TASK DIRECTIONS: Reproduce the following material verbatim, line for line, with nothing added or changed.
[start]
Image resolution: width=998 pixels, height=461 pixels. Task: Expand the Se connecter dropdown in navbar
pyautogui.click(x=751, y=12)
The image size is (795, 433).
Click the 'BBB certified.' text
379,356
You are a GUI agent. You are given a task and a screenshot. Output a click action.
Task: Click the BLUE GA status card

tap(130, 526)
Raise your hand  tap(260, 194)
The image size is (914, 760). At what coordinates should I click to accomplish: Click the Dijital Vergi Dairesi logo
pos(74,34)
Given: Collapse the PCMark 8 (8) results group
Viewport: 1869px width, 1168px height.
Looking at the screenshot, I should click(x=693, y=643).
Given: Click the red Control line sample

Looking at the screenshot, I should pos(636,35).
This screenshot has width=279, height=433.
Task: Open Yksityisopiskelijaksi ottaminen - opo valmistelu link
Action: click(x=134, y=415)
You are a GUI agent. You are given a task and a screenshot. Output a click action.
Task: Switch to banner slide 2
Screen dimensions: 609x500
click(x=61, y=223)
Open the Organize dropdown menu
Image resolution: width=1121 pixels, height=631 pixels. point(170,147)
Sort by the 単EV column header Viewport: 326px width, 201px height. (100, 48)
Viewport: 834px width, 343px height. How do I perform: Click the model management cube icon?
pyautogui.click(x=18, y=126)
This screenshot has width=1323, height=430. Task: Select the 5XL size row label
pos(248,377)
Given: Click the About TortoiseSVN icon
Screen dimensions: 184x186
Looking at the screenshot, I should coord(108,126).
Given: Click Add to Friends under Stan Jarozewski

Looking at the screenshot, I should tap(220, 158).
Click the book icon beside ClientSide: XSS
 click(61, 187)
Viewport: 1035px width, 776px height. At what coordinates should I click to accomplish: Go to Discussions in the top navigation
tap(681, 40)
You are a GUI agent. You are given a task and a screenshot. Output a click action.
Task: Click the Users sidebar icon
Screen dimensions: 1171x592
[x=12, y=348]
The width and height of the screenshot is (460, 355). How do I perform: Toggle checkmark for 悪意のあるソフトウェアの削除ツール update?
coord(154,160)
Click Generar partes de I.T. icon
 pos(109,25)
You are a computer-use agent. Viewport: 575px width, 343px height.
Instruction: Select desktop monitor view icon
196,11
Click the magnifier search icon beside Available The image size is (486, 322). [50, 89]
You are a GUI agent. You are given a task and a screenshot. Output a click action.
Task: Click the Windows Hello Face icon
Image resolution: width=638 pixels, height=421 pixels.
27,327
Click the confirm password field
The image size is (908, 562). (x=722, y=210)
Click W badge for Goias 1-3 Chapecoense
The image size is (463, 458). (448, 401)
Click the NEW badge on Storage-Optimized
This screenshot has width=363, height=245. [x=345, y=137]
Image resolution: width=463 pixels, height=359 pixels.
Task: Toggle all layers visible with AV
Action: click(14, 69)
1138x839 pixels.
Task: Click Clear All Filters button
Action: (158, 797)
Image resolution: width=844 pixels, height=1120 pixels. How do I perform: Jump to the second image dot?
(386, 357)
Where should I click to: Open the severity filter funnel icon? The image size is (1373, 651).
[end]
SOLUTION FOR THIS TASK:
Image resolution: width=998 pixels, height=461 pixels. Task: Expand the Se connecter dropdown in navbar
pyautogui.click(x=751, y=12)
The image size is (795, 433).
Click the 'BBB certified.' text
379,356
You are a GUI agent. You are given a task and a screenshot. Output a click action.
Task: Click the BLUE GA status card

tap(130, 526)
Raise your hand  tap(260, 194)
The image size is (914, 760). At what coordinates should I click to accomplish: Click the Dijital Vergi Dairesi logo
pos(74,34)
Given: Collapse the PCMark 8 (8) results group
Viewport: 1869px width, 1168px height.
Looking at the screenshot, I should click(x=693, y=643).
Given: Click the red Control line sample

Looking at the screenshot, I should pos(636,35).
This screenshot has width=279, height=433.
Task: Open Yksityisopiskelijaksi ottaminen - opo valmistelu link
Action: click(x=134, y=415)
You are a GUI agent. You are given a task and a screenshot. Output a click action.
Task: Switch to banner slide 2
Screen dimensions: 609x500
click(x=61, y=223)
Open the Organize dropdown menu
Image resolution: width=1121 pixels, height=631 pixels. point(170,147)
Sort by the 単EV column header Viewport: 326px width, 201px height. (100, 48)
Viewport: 834px width, 343px height. How do I perform: Click the model management cube icon?
pyautogui.click(x=18, y=126)
This screenshot has width=1323, height=430. Task: Select the 5XL size row label
pos(248,377)
Given: Click the About TortoiseSVN icon
Screen dimensions: 184x186
Looking at the screenshot, I should coord(108,126).
Given: Click Add to Friends under Stan Jarozewski

Looking at the screenshot, I should tap(220, 158).
Click the book icon beside ClientSide: XSS
 click(61, 187)
Viewport: 1035px width, 776px height. At what coordinates should I click to accomplish: Go to Discussions in the top navigation
tap(681, 40)
You are a GUI agent. You are given a task and a screenshot. Output a click action.
Task: Click the Users sidebar icon
Screen dimensions: 1171x592
[x=12, y=348]
The width and height of the screenshot is (460, 355). How do I perform: Toggle checkmark for 悪意のあるソフトウェアの削除ツール update?
coord(154,160)
Click Generar partes de I.T. icon
 pos(109,25)
You are a computer-use agent. Viewport: 575px width, 343px height.
Instruction: Select desktop monitor view icon
196,11
Click the magnifier search icon beside Available The image size is (486, 322). [50, 89]
You are a GUI agent. You are given a task and a screenshot. Output a click action.
Task: Click the Windows Hello Face icon
Image resolution: width=638 pixels, height=421 pixels.
27,327
Click the confirm password field
The image size is (908, 562). (x=722, y=210)
Click W badge for Goias 1-3 Chapecoense
The image size is (463, 458). (448, 401)
Click the NEW badge on Storage-Optimized
This screenshot has width=363, height=245. [x=345, y=137]
Image resolution: width=463 pixels, height=359 pixels.
Task: Toggle all layers visible with AV
Action: click(14, 69)
1138x839 pixels.
Task: Click Clear All Filters button
Action: (158, 797)
Image resolution: width=844 pixels, height=1120 pixels. How do I perform: Jump to the second image dot?
(386, 357)
Where should I click to: Open the severity filter funnel icon? The image size is (1373, 651).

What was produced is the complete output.